Staff Writer, CNET News.com
Google filed a lawsuit against an Internet operation that it claims systematically clicked on text ads to defraud its advertising network.
The case, filed Nov. 15 in the Superior Court of Santa Clara County in California, is among the first civil lawsuits to relate to click fraud. The lawsuit charges that Texas-based Auctions Expert International signed up to display Google's targeted text advertising on its Web site, and then fraudulently clicked on the ads to profit from its pay-per-click system.
"Because advertisers pay Google for each click on their advertisements, Google strives to ensure that each click is generated by a user legitimately interested in accessing the site being advertised," according to the complaint.
"Defendants...flagrantly abused (Google's service) by artificially and/or fraudulently generating ad clicks," the filing says. "These clicks were worthless to advertisers, but generated significant and unjust revenue for defendants."
Mountain View, Calif.-based Google did not say how much money was lost, but the company is seeking compensatory and punitive damages to be determined at trial.

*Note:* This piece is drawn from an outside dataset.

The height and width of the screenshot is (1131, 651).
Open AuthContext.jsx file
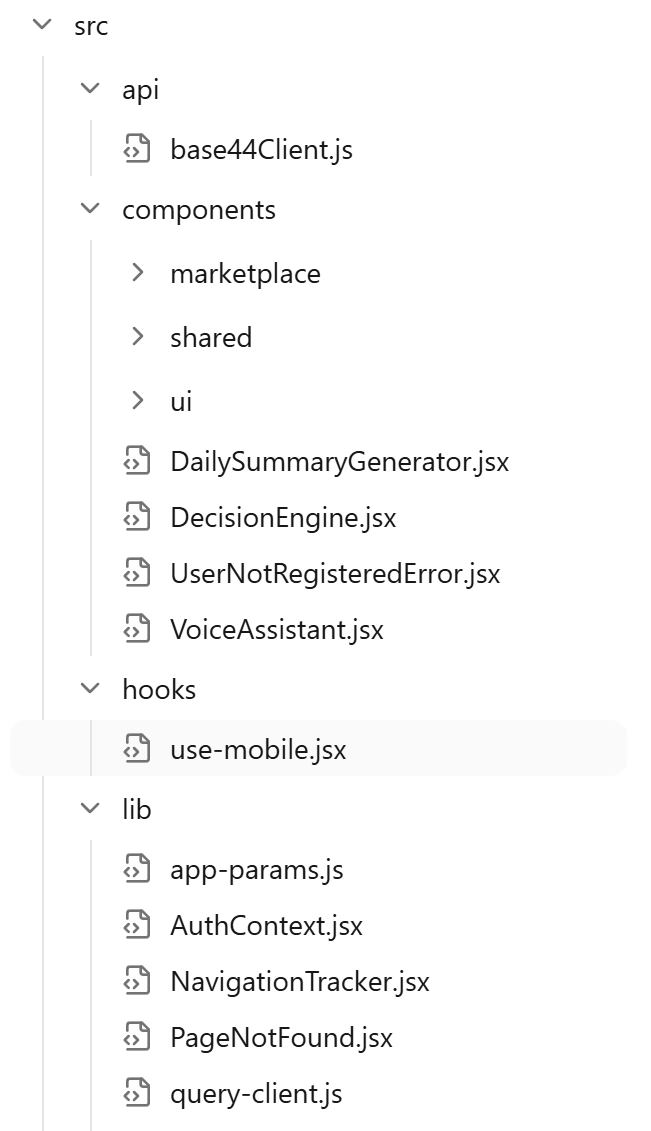click(266, 925)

As old as Internet advertising itself, click fraud is the practice of inflating traffic to advertisements or Web sites for profit. It has proliferated as Google, Overture Services and others have built multibillion-dollar, pay-per-click ad services that pair sponsored listings with related search results. With each click of a sponsored text link, they collect fees from advertisers, and then often share that revenue with publishing partners that display those ads.
The fraud is perpetrated in both automated and human ways. The most common method is the use of online robots, or "bots," programmed to click on advertisers' links that are displayed on Web sites or listed in search queries. A growing alternative employs low-cost workers who are hired in China, India and other countries to click on text links and other ads. A third form of fraud takes place when employees of companies click on rivals' ads to deplete their marketing budgets and skew search results.
According to Google's complaint, Auctions Expert erected its Web site and signed up for its Adsense programs with the sole intention of generating false clicks and collecting advertiser fees.
Click fraud is an elephant in the room of the search-advertising market, the fastest-growing sector of online advertising. While no one is certain of how much money is generated fraudulently, some executives in the industry estimate losses account for 5 percent to 20 percent of total sales. Some suspect the problem is growing, too, as Google, Overture and others syndicate their ads to small or international publishers that can be hard to police.
Unlike advertising in traditional media such as billboards and print publications, "cost per click" Internet ads displayed with specific keyword searches have been promoted as a definitive way for companies to gauge their exposure to potential customers. As a result, U.S. sales from advertiser-paid search results are expected to grow 25 percent this year to $3.2 billion, up from $2.5 billion in 2003, according to research firm eMarketer. From 2002 to 2003, the market rose by 175 percent.
Google spokesman Steve Langdon confirmed the lawsuit and said the company is vigilant in protecting its advertisers and the integrity of its programs.
"We have sophisticated technology that detects and eliminates fraud," Langdon said. "This lawsuit against Auctions Expert demonstrates the success of our antifraud system and that we will take legal action when appropriate."
Still, at least one marketing executive said the lawsuit is proof that Google's fraud detection technology is not as foolproof as it would like advertisers to believe.
"We know Google doesn't need to seek funds," said Jessie Stricchiola, president of Alchemist Media, a search-engine marketing firm based in Los Angeles.
"This is a politically strategic move in the industry to show that Google's protecting its advertisers. But that could be a distraction from the glaring truth that its high-end technology doesn't protect advertisers as much as it should," Stricchiola said.
Earlier this year, Google's service was at the center of a criminal case related to click fraud. A California man created a software program that he claimed could let spammers bilk Google out of millions of dollars in fraudulent clicks. Authorities said he was arrested while trying to blackmail Google for $150,000 to hand over the program. He was indicted by a California jury last June.
The current suit names Auctions Expert International and its owners Sergio Morfin and Alexei Leonov as perpetrators of click fraud and of breach of contract with Google Adsense Online's terms of service. However, Google said in the suit that it does not know the true identities of the defendants. It said it will amend the suit once their identities are known.
Auctions Expert's Web site was inaccessible Monday.
David Kramer, a partner at Wilson Sonsini Goodrich & Rosati who represents Google, said the suit should be a warning shot to other rogue operators.
"It sends a message to people participating in Google's advertising network that just because it's online, it doesn't make it OK to commit fraud," Kramer said.